O ministro da Fazenda, Joaquim Levy, afirmou que o Brasil precisa construir uma ponte que dê segurança fiscal ao país para que ele volte a crescer. O ministro pregou ainda a União e a harmonia entre os Poderes.

- A gente sabe aonde a gente quer chegar e como vamos chegar a um Brasil mais justo e eficiente. A gente vai precisar de uma ponte segura que tenha estabilidade para chegar lá. Podem ser ações provisórias, temporárias para a gente chegar lá. Esse orçamento que está sendo apresentado provoca essa reflexão, que é normal nesse momento em que o Brasil vive uma mudança muito significativa no cenário econômico. Uma mudança persistente. A gente vai ter que revisitar o gasto público. Ao final, vamos ter a consolidação de ganhos que a sociedade teve nos últimos anos. Esse é o objetivo do governo. Esse é o desenho, esse é o desafio. A gente constrói com a harmonia dos Poderes. Tem sido a orientação da presidente, tem sido o que o vice falou, em termos de união - afirmou Levy.

Gastos com Previdência e revisão de tributos

O ministro do Planejamento também afirmou esperar que o déficit seja temporário e garante que o governo está “aberto ao diálogo para construção de alternativas" para equilibrar as contas”.

— Esse orçamento prevê, com base na legislação vigente no Brasil, um déficit primário para a União. Esse é um déficit que pode ser eliminado, pode ser resolvido de diversas formas. Mas estamos num estágio em que essas ações envolvem medidas legais, envolvem medidas que precisam ser discutidas em um diálogo com a sociedade e o Congresso.

Ele definiu o controle do gasto obrigatório como o principal desafio fiscal atualmente, sobretudo as despesas com a Previdência Social, o sustento da folha de pessoal da União e a distribuição e locação dos recursos para a saúde. Hoje, 90% das despesas do governo são de caráter obrigatório, segundo a equipe econômica.

— Fica claro nos números apresentados que o principal desafio fiscal é controlar os gastos obrigatórios da União.

Para incrementar a receita, o governo pretende revisar alguns tributos, como o PIS/Cofins, a tributação de bebidas quentes, o imposto de renda sobre direitos de imagem e o IOF sobre operações do Banco Nacional de Desenvolvimento Econômico e Social (BNDES).
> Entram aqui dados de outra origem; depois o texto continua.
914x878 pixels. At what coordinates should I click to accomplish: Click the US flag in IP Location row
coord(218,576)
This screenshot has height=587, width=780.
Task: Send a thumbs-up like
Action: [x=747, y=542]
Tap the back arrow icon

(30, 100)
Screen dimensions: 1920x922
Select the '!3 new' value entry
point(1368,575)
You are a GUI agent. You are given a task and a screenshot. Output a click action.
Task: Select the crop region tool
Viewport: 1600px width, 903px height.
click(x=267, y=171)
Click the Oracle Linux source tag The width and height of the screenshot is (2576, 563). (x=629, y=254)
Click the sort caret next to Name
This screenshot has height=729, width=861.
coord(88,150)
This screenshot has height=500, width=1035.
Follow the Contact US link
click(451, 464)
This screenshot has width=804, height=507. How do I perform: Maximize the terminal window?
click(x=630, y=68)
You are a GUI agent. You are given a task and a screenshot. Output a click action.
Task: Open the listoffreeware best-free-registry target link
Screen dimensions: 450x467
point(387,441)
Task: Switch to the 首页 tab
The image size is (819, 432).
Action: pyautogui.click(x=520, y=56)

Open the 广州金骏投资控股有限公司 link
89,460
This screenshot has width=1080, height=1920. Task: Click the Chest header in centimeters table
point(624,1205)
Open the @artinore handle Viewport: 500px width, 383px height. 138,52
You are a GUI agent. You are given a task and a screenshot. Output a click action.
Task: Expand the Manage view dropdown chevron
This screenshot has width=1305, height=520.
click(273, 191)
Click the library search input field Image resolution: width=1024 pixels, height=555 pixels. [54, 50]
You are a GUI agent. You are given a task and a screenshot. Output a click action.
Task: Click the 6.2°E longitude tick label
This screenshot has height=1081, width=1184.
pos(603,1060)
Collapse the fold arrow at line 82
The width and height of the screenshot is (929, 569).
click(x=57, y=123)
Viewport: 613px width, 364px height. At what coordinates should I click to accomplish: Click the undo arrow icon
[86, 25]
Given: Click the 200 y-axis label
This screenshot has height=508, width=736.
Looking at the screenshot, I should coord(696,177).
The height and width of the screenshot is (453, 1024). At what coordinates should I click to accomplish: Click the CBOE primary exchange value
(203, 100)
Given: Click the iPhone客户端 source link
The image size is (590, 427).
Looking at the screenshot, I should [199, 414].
Com essas mudanças, a estimativa é de que R$ 11,2 bilhões entrem a mais nos cofres públicos.

Outros R$ 37,3 bilhões devem vir da alienação de imóveis e de direitos de domínio da União, do aperfeiçoamento na cobrança da Dívida Ativa da União, do leilão da folha de pagamento do funcionalismo, da venda de participações acionárias não prioritárias e de uma nova rodada de concessões. Só com novos leilões na área de infraestrutura, o governo espera arrecadar R$ 10 bilhões.